┌─ SUPPLIED ENTRIES

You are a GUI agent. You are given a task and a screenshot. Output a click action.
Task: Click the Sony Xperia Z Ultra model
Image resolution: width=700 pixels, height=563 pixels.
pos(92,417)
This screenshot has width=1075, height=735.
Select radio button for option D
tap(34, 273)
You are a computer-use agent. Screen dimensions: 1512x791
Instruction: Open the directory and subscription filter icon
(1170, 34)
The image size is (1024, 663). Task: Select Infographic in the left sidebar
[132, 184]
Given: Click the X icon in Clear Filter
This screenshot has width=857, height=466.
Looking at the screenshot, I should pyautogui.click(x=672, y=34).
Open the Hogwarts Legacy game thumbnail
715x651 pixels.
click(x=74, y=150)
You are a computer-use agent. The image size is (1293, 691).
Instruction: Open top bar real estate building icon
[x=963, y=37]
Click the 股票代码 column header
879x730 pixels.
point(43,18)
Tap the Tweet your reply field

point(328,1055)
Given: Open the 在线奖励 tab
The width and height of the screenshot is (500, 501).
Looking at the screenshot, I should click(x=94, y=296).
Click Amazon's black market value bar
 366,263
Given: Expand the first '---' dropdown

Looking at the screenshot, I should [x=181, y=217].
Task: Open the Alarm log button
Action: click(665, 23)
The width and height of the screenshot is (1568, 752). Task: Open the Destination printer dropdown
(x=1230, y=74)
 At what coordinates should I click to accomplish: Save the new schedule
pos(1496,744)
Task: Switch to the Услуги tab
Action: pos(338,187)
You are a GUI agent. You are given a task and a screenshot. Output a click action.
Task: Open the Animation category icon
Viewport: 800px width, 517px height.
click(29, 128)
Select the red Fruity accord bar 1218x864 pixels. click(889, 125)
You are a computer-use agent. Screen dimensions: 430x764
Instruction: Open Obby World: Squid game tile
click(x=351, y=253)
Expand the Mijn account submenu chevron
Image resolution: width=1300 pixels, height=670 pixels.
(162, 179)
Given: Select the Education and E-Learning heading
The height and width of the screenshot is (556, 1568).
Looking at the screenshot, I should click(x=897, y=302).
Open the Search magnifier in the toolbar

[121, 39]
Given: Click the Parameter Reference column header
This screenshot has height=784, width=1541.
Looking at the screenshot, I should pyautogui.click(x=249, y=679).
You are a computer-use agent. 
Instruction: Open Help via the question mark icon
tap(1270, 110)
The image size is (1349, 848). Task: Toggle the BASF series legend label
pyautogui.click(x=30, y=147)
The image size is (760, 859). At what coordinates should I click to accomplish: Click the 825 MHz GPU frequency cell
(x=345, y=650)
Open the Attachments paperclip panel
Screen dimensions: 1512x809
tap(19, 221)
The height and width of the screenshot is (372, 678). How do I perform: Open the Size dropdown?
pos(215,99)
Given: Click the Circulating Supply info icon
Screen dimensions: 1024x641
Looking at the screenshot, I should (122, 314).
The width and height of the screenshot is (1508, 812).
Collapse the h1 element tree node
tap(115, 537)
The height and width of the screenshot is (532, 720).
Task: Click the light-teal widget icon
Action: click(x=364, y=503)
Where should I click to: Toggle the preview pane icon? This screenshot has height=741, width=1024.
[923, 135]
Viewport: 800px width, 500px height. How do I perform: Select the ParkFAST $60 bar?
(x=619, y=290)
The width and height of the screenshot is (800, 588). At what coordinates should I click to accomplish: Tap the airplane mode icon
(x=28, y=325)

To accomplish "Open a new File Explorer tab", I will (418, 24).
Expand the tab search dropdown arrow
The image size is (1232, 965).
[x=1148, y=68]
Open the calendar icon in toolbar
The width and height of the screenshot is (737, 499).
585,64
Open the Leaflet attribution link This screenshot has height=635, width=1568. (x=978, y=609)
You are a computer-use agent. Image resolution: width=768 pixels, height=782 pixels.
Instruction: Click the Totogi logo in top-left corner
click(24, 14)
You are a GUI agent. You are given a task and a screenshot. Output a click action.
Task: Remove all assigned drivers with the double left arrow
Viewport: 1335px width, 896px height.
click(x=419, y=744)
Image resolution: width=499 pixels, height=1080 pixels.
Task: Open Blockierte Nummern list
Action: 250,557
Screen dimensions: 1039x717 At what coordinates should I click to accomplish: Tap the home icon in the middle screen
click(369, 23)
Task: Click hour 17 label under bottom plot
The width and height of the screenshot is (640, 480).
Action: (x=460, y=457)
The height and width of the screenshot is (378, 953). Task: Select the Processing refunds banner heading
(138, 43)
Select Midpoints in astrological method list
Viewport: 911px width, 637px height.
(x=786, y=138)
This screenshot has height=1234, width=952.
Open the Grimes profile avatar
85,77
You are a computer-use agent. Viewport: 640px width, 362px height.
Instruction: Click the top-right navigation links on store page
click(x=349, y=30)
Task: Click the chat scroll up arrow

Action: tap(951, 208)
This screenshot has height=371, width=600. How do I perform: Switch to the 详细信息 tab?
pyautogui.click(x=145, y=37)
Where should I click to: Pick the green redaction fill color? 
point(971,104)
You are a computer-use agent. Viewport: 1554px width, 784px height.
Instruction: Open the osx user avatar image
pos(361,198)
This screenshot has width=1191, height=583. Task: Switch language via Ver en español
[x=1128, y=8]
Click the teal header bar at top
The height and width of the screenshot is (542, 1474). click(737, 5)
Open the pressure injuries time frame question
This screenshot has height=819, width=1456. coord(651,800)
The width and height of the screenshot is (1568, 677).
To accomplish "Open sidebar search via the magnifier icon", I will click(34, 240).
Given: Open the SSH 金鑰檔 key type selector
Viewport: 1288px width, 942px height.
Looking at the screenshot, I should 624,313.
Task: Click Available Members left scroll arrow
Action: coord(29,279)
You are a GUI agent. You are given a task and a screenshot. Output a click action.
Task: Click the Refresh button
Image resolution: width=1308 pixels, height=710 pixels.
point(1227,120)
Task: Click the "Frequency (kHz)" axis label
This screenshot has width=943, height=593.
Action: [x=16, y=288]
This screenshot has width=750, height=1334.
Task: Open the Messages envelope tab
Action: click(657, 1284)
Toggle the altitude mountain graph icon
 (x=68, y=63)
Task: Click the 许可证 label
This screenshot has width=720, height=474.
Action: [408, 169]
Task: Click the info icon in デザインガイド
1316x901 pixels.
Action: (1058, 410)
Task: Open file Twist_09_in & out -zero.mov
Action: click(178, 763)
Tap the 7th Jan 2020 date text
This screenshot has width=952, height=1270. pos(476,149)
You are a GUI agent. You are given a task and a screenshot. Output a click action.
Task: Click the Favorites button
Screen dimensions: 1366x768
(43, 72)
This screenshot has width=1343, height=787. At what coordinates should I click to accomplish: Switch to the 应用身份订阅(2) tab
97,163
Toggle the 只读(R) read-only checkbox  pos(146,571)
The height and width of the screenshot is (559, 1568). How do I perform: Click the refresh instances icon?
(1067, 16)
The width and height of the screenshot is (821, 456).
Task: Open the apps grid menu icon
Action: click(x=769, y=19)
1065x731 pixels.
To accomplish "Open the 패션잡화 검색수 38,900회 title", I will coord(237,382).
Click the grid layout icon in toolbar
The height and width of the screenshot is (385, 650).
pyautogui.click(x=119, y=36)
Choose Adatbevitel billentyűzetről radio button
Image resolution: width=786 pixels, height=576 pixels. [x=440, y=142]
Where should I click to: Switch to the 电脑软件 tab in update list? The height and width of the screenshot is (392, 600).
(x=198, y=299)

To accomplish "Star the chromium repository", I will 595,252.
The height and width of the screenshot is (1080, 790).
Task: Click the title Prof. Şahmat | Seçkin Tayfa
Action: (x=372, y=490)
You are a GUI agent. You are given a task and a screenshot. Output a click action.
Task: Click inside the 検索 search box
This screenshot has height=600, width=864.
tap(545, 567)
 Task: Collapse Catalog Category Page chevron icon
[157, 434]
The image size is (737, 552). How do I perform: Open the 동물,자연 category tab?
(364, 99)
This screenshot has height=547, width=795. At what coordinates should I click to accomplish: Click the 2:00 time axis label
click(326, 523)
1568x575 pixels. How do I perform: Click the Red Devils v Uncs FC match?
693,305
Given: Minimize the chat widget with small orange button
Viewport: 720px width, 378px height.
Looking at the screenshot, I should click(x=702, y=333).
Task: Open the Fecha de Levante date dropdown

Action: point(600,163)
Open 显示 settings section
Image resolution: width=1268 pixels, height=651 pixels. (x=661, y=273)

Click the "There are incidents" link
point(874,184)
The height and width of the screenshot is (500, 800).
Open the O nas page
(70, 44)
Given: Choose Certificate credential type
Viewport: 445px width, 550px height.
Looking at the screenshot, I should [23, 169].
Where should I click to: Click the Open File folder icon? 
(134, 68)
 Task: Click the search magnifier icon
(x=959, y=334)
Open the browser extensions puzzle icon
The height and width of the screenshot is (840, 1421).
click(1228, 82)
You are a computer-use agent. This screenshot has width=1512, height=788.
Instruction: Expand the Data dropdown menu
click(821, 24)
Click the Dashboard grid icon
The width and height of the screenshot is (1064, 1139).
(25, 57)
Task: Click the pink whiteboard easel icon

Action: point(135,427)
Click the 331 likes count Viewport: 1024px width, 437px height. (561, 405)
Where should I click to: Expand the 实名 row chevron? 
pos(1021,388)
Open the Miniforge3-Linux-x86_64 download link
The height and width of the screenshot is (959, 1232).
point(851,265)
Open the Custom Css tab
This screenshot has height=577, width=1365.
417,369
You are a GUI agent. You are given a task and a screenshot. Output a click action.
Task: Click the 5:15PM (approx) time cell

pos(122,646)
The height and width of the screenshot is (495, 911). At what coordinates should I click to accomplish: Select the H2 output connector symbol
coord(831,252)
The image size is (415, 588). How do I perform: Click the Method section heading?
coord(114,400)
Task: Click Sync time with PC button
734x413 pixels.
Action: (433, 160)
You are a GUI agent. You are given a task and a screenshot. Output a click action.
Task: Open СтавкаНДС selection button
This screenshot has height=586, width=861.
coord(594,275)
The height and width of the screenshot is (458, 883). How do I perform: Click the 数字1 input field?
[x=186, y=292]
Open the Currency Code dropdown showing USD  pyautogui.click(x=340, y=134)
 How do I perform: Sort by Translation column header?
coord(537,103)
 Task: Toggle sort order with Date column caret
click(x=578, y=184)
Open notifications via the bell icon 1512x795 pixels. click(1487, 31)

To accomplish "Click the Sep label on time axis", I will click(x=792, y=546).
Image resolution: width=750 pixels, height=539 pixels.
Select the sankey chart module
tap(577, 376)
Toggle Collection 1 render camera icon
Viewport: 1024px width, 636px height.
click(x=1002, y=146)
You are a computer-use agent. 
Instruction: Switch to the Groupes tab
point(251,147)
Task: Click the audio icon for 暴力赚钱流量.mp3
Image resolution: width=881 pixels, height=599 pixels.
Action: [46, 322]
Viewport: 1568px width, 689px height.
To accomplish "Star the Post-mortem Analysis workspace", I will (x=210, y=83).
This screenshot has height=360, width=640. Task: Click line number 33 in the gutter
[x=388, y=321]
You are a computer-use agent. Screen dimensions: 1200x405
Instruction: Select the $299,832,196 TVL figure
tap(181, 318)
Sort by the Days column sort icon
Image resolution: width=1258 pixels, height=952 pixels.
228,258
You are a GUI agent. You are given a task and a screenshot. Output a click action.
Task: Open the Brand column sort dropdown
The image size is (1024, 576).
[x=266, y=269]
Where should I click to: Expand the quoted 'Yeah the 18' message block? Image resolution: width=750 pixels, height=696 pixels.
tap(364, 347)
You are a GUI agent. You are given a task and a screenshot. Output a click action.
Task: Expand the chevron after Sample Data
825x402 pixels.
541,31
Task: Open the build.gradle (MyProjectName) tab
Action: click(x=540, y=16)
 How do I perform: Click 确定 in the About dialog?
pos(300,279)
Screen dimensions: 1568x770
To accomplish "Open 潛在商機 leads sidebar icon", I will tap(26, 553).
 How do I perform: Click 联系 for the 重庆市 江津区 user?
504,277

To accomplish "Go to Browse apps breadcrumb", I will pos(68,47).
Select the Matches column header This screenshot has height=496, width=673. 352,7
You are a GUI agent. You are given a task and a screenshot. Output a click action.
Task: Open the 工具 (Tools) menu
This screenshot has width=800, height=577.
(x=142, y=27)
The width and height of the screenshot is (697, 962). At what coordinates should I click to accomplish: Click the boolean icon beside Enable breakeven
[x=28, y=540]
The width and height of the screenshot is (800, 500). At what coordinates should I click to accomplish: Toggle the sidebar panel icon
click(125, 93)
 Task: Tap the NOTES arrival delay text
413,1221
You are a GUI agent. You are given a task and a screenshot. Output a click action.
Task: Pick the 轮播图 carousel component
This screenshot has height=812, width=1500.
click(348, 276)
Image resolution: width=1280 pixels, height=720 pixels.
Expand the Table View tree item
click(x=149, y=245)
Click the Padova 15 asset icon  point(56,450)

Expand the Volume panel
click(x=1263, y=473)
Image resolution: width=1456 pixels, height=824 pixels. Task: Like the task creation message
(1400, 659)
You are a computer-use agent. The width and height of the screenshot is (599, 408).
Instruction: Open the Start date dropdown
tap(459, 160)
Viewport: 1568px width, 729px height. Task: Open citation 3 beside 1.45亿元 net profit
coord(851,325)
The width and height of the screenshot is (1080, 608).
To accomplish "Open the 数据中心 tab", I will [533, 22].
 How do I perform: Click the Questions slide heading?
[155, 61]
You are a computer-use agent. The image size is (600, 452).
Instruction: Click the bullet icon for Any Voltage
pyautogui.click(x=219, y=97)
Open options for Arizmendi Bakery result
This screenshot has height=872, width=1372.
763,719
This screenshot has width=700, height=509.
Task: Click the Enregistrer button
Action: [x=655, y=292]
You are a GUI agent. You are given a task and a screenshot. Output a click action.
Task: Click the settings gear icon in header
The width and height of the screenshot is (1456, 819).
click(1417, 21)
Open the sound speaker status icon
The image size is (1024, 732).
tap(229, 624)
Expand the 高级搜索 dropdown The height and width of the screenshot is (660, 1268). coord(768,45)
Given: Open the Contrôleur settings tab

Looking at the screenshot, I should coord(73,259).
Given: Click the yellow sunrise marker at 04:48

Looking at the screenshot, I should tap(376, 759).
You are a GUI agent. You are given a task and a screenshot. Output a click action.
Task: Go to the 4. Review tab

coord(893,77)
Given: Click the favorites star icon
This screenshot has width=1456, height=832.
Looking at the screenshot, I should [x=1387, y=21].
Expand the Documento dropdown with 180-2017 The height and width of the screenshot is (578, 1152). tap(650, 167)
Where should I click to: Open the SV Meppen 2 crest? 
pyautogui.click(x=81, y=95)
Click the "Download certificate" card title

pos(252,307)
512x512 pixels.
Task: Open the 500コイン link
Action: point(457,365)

└─

## WHAT THIS TASK INVOLVES
Take exactly the lines from the one containing "Click the 331" through the one containing "Open notifications via" in the data above, and output them with nothing added.

## SOLVED PROBLEM
Click the 331 likes count Viewport: 1024px width, 437px height. (561, 405)
Where should I click to: Expand the 实名 row chevron? 
pos(1021,388)
Open the Miniforge3-Linux-x86_64 download link
The height and width of the screenshot is (959, 1232).
point(851,265)
Open the Custom Css tab
This screenshot has height=577, width=1365.
417,369
You are a GUI agent. You are given a task and a screenshot. Output a click action.
Task: Click the 5:15PM (approx) time cell

pos(122,646)
The height and width of the screenshot is (495, 911). At what coordinates should I click to accomplish: Select the H2 output connector symbol
coord(831,252)
The image size is (415, 588). How do I perform: Click the Method section heading?
coord(114,400)
Task: Click Sync time with PC button
734x413 pixels.
Action: (433, 160)
You are a GUI agent. You are given a task and a screenshot. Output a click action.
Task: Open СтавкаНДС selection button
This screenshot has height=586, width=861.
coord(594,275)
The height and width of the screenshot is (458, 883). How do I perform: Click the 数字1 input field?
[x=186, y=292]
Open the Currency Code dropdown showing USD  pyautogui.click(x=340, y=134)
 How do I perform: Sort by Translation column header?
coord(537,103)
 Task: Toggle sort order with Date column caret
click(x=578, y=184)
Open notifications via the bell icon 1512x795 pixels. click(1487, 31)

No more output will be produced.